When the market is selling off, it’s easy to panic as big losses rack up in your account.
Here’s the thing, though: Going to cash, and fully exposing yourself to inflation, is a guaranteed way to lose. It’s doubly sad to see first-level investors doing this when there’s a time-tested way to survive meltdowns, keep your income stream intact and cut your portfolio’s volatility.
It doesn’t involve panic selling. Instead, it revolves around three simple rules: diversify, be patient and keep a big income stream. Let’s walk through each of these.
The first key to surviving a meltdown is to be in several markets at once. That way, if one crashes, you’ve still got the others to balance things out.
This is the most simple and powerful trick in finance, yet it’s commonly overlooked. Take the last week of February. If you were 100% invested in the S&P 500 through an index fund like the SPDR S&P 500 ETF (SPY) or Vanguard 500 Index Fund (VOO), you’d be facing an 11% loss in just a week.
To be sure, a loss like that, taken when you’re close to retirement, could be a threat to your golden years.
This is where diversification comes in: Someone who also bought municipal bonds — issued by state and local governments to fund infrastructure projects — through the iShares National Muni Bond ETF (MUB) or the iShares 20+ Year Treasury Bond ETF (TLT) had a far better week.
Now That’s Better!
Granted, this investor is still facing losses, but an equally allocated portfolio of these three ETFs results in a loss of 2%, a far cry from 11%.

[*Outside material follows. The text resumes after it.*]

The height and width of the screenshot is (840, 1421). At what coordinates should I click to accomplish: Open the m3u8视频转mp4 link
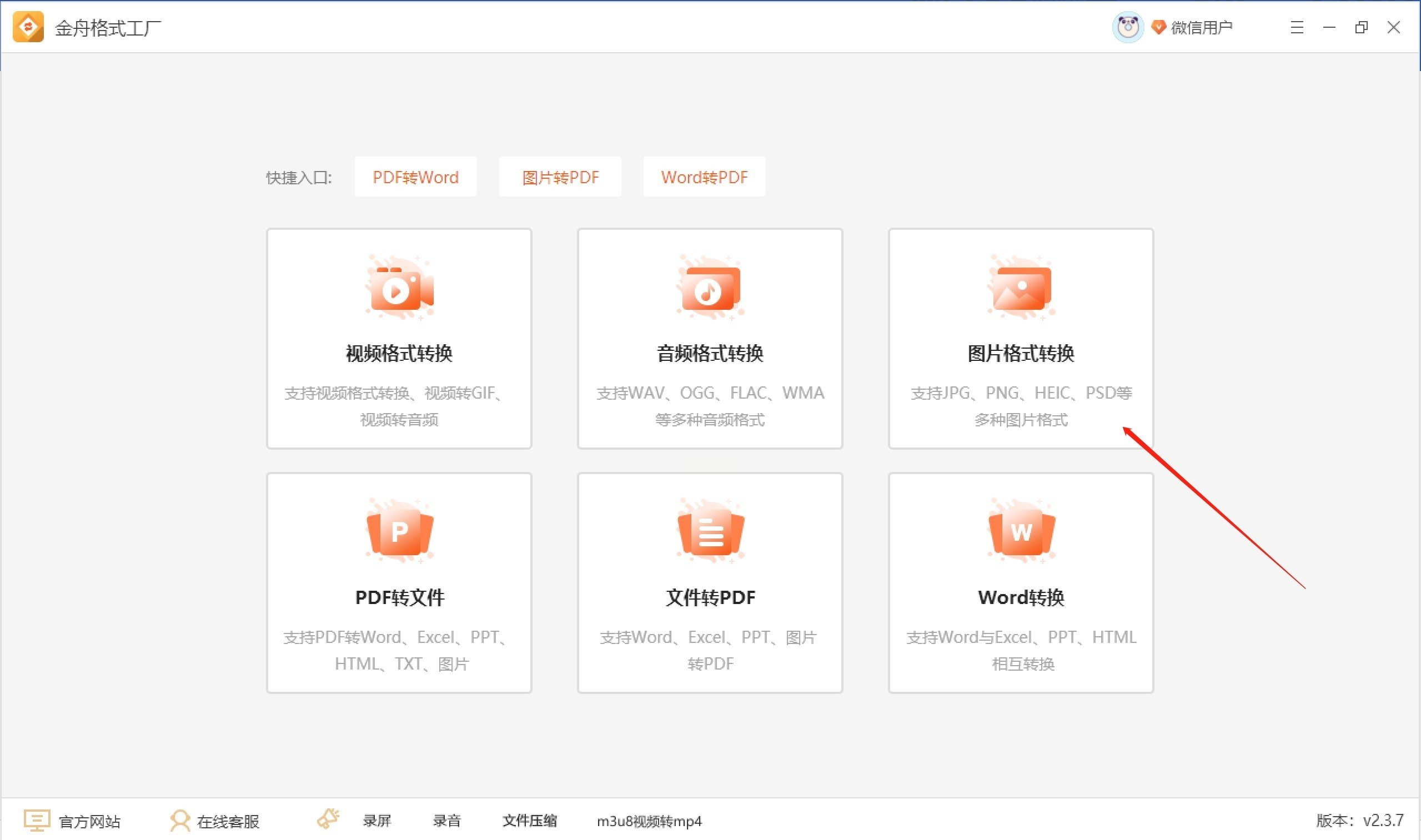pos(649,821)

So if diversifying into a variety of funds in different asset classes works, why are personal-finance gurus touting low-cost index funds as the secret to wealth? Because they’re riding a 10-year bull market, that’s why. But the prudent investor knows that all good things come to an end, even decade-long stock run-ups. And that end came this week with the Dow entering bear market territory Wednesday. The S&P 500 and Nasdaq joined it a day later.

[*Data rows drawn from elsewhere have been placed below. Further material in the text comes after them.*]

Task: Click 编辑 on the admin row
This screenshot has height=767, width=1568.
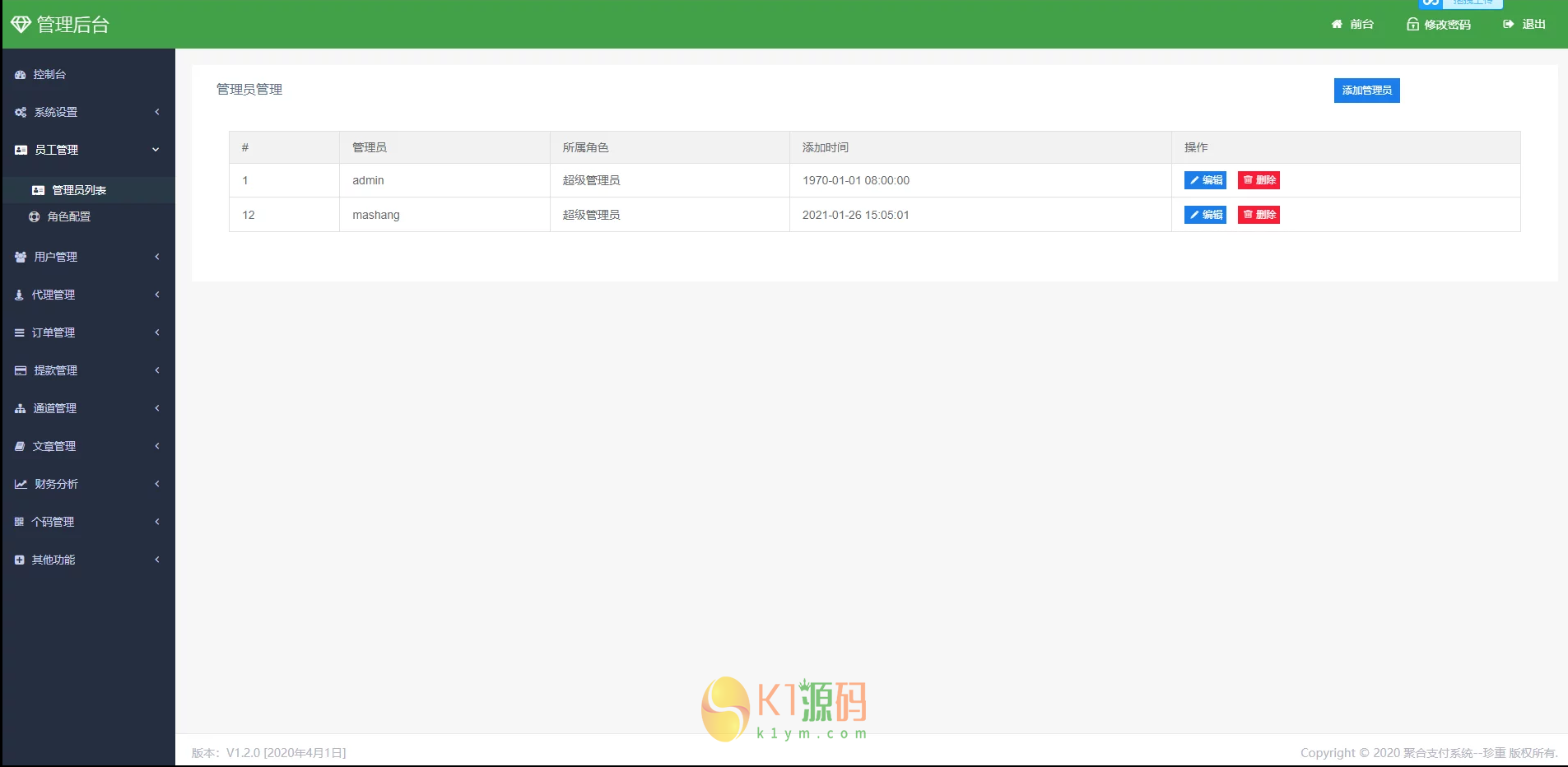Action: (x=1205, y=180)
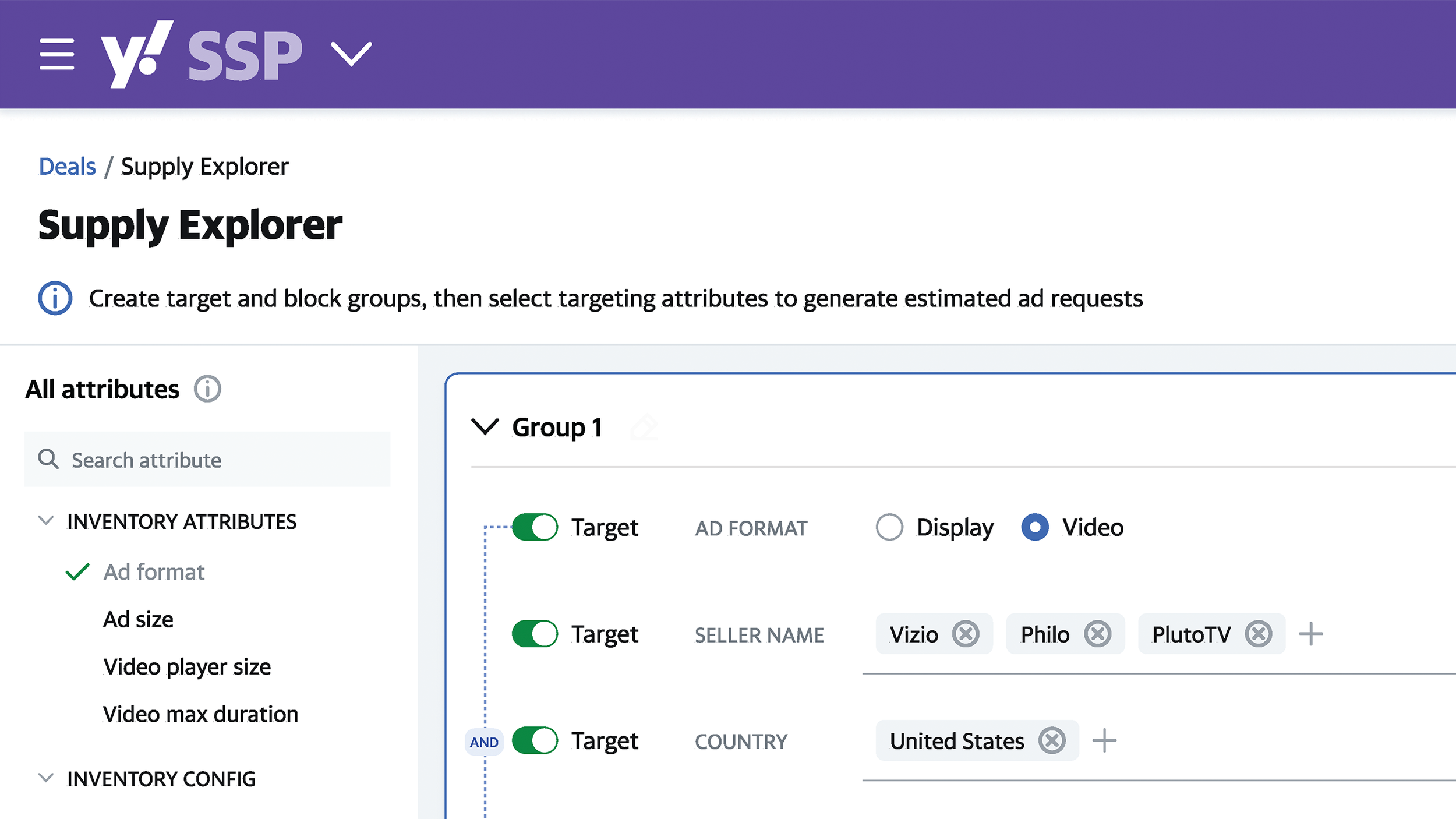Image resolution: width=1456 pixels, height=819 pixels.
Task: Go to the Deals breadcrumb link
Action: click(67, 167)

One of the worst things about bear markets is they happen so fast. But that’s also one of the best things about them. Remember the end of 2018? Fears around trade, the Federal Reserve and global growth hit stocks all at once — and this happened.
A Big Loss …
Late 2018 saw a technical bear market take hold by the end of the year, with the S&P 500 falling about 20% in three months. And it took about three months for stocks to recover.
… Thrown in Reverse
The best thing about bear markets is that they don’t last forever, and if you’re patient, your portfolio will recover. The best thing you can do when stocks fall 11% in a week? Don’t sell and lock in that loss. Just wait — stocks will bounce back.
Keep a Big Income Stream
What if you can’t wait? Some people hold stocks not because they’re waiting for their nest egg to grow, but because they need an income stream now.

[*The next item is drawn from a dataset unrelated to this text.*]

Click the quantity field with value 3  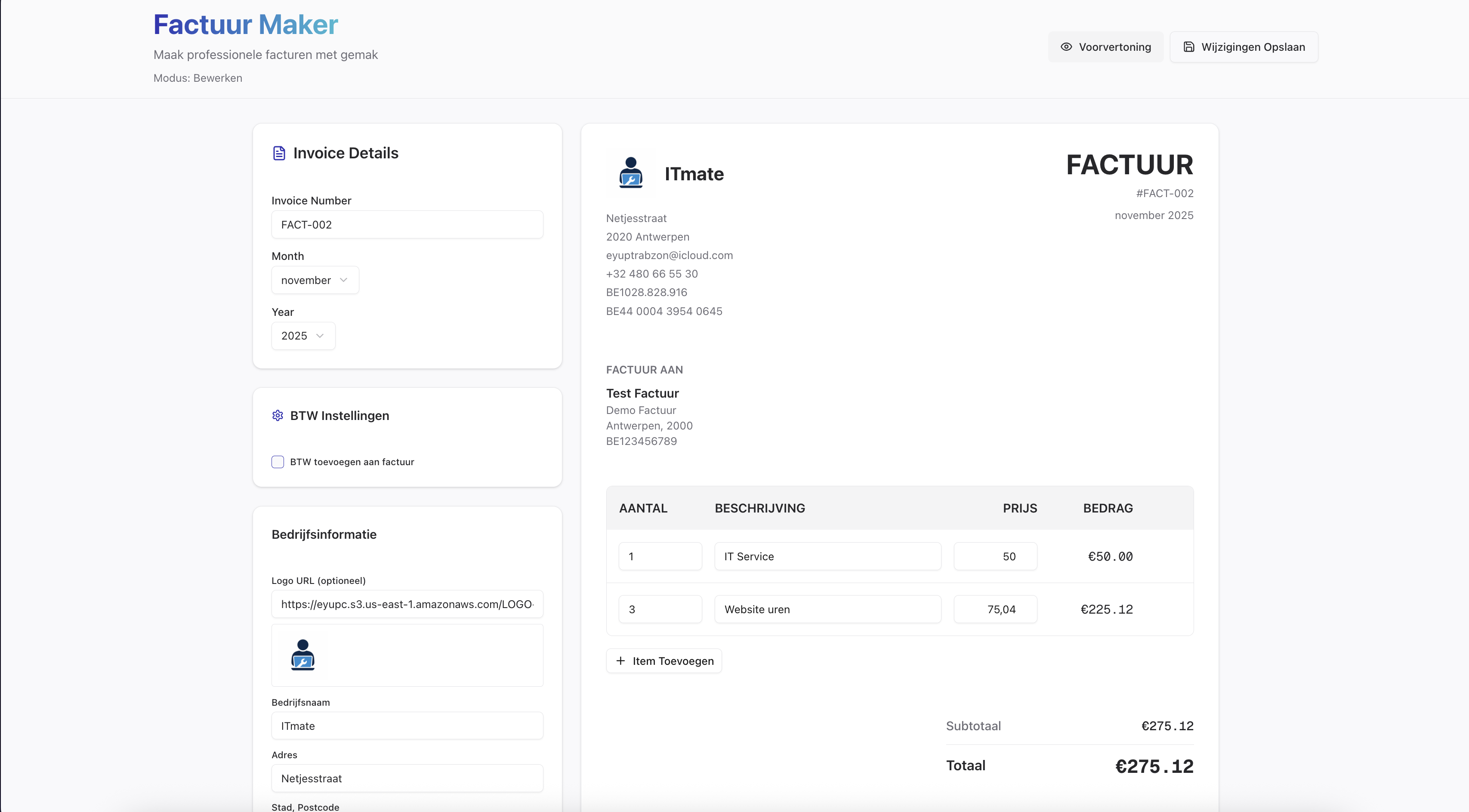coord(660,609)
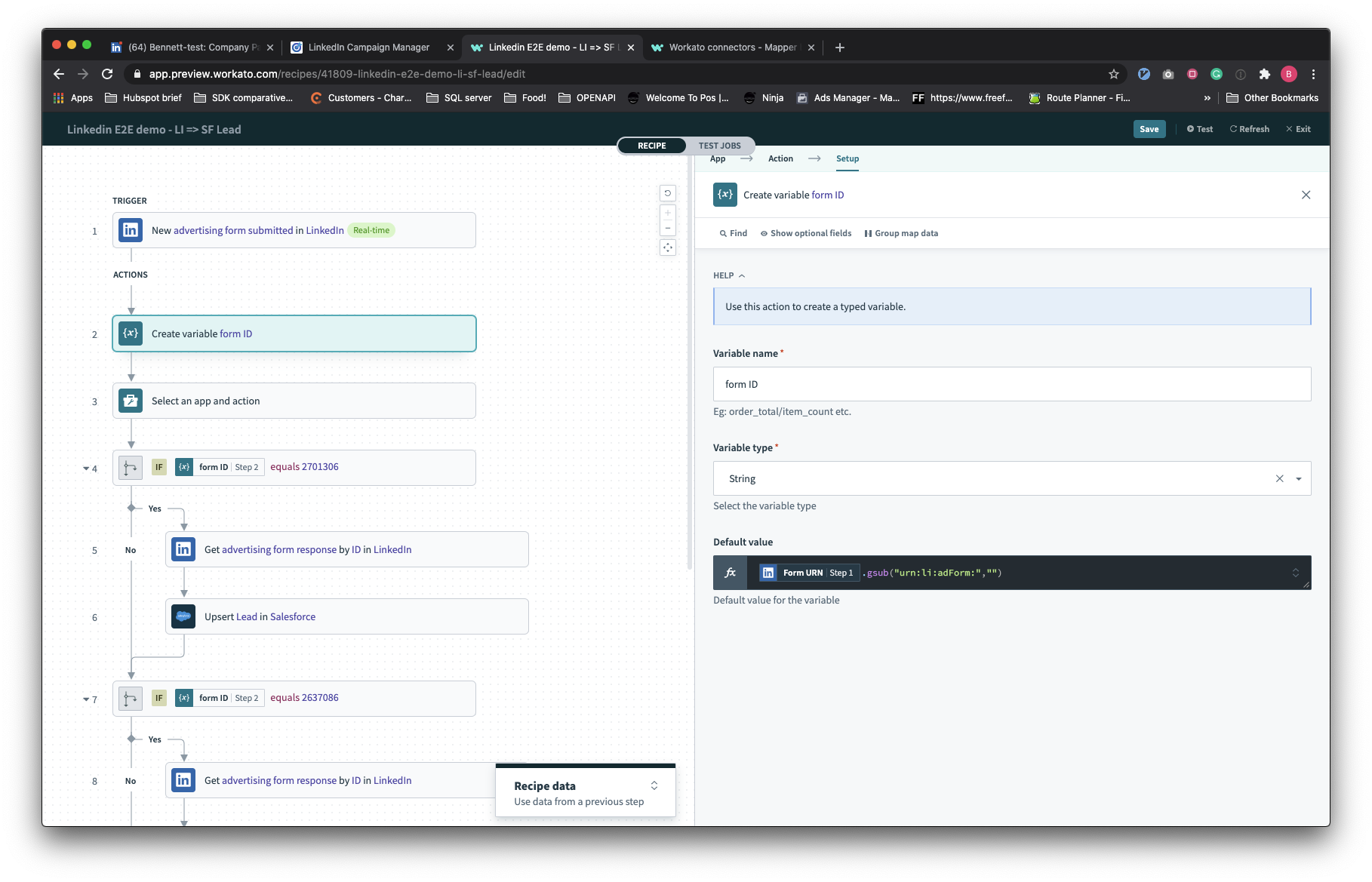Click the undo arrow above canvas zoom controls
The height and width of the screenshot is (882, 1372).
point(667,193)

This is where yield comes in.
Investors who hold an index fund like VOO and need cash now are being forced to sell shares at a discount to what they could’ve sold for a couple weeks ago. This is the case for many VOO shareholders, because that fund yields just over 2%. With such a low income stream, you need to sell shares periodically to maintain a 5% withdrawal rate, let alone a higher one.
High-yield equity funds, like many closed-end funds (CEFs), are an alternative. For instance, the Liberty All-Star Growth Fund (ASG) holds mid-cap and large-cap stocks and pays a huge 8.4% dividend, so the odds are lower that you’d have to sell a single share during a crash.
ASG has been crushing the index for years, even after the recent bloodbath.
A Big Outperformer
ASG isn’t the only option. There are CEFs in many sectors — municipal bonds, corporate bonds, utilities — that get you diversification and high income. And since the average CEF’s discount is now 4.3%, with over 150 offering discounts of 10% or more, now is your chance to buy at fire-sale prices.